Le président d’Emirates présente également le développem­ent d’une nouvelle cabine premium economy comme la preuve de sa confiance dans les capacités de l’appareil. Ce projet, qui a nécessité plus de trois ans de maturation, s’est concrétisé en début d’année sur A380. La cabine a déjà été installée sur trois appareils livrés cette année, et sera également présente sur les trois derniers. En sus, la compagnie vient d’annoncer au Dubai Airshow le lancement d’un large programme de retrofit fin 2022. La nouvelle cabine sera installée sur 52 A380 et 53 Boeing 777, ce qui fera 111 avions équipés au total.

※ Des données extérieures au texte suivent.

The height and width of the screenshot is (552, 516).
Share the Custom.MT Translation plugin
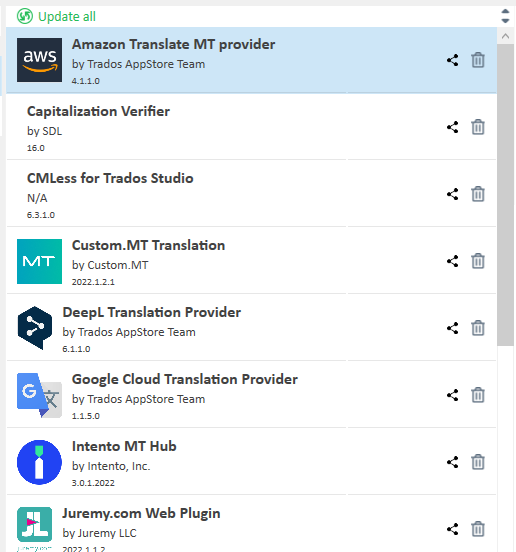pyautogui.click(x=453, y=261)
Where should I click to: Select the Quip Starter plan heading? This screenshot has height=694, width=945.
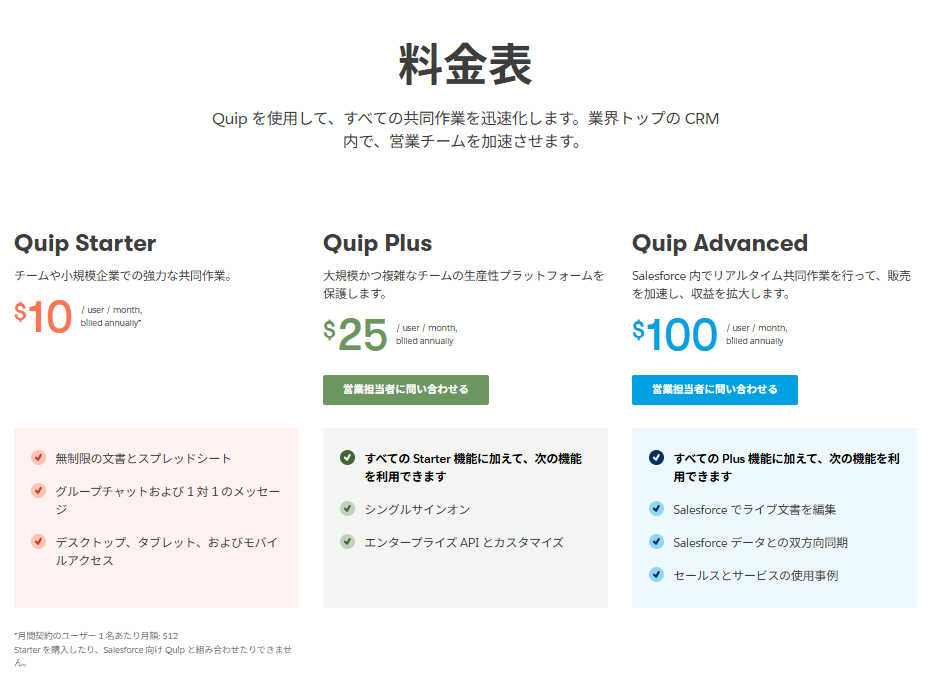(x=83, y=243)
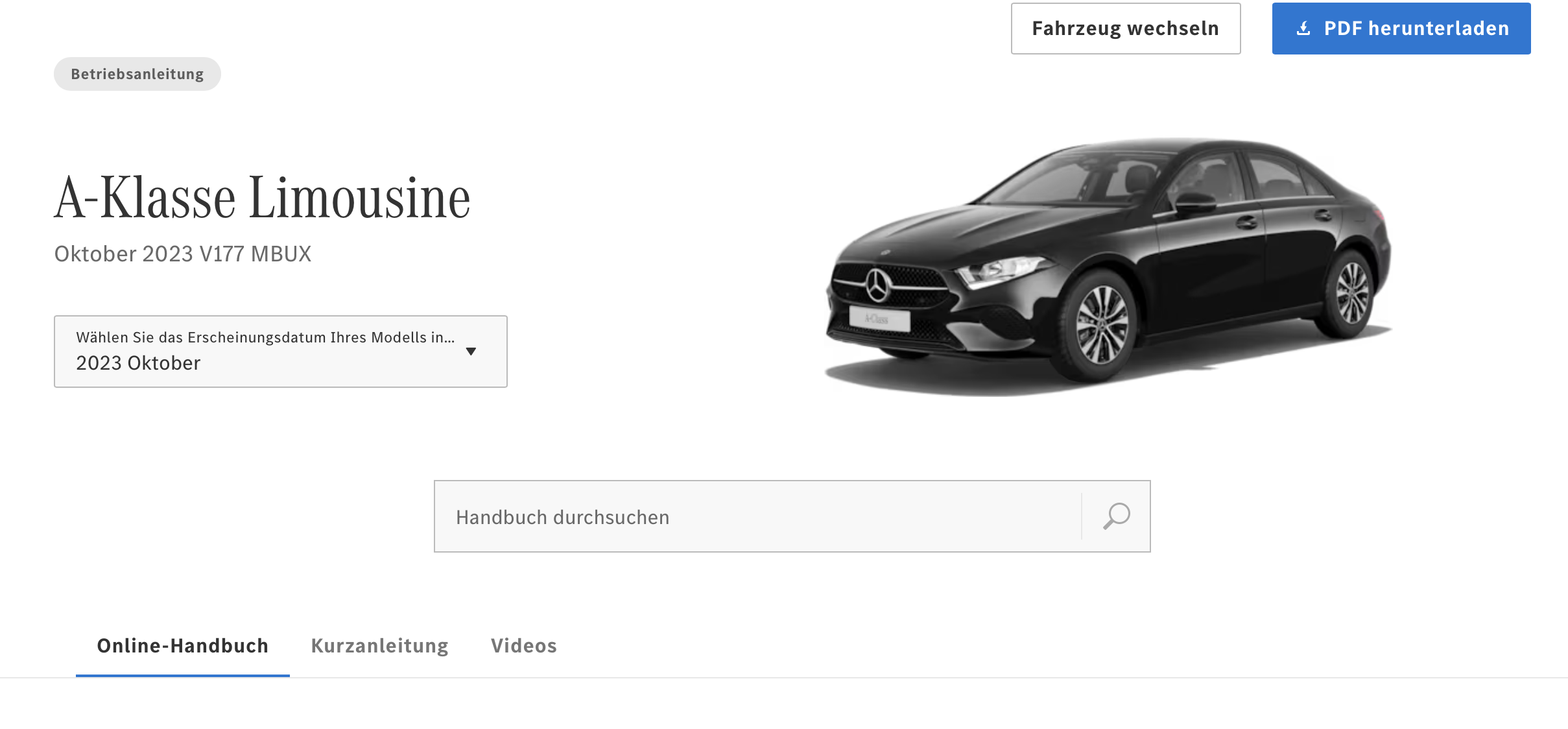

Dotée d’un siège qui a fait l’objet d’un long travail avec Recaro, ainsi que d’un nouvel habillage, cette cabine comprend 56 places sur A380. Alors que la baisse durable des voyages d’affaires incite les compagnies à réduire leurs classes premium, Emirates n’entend pas les rogner. L’espace dédié à la premium economy est donc prélevé sur la classe économique, qui passe de 427 à 338 sièges sur A380. Le calcul est identique sur 777 : les 24 sièges de la nouvelle classe remplacent cinq rangée en économie, soit une cinquantai­ne de places. Le tarif d’accès est quant à lui basé sur celui de l’économie avec une majoration de 250 euros.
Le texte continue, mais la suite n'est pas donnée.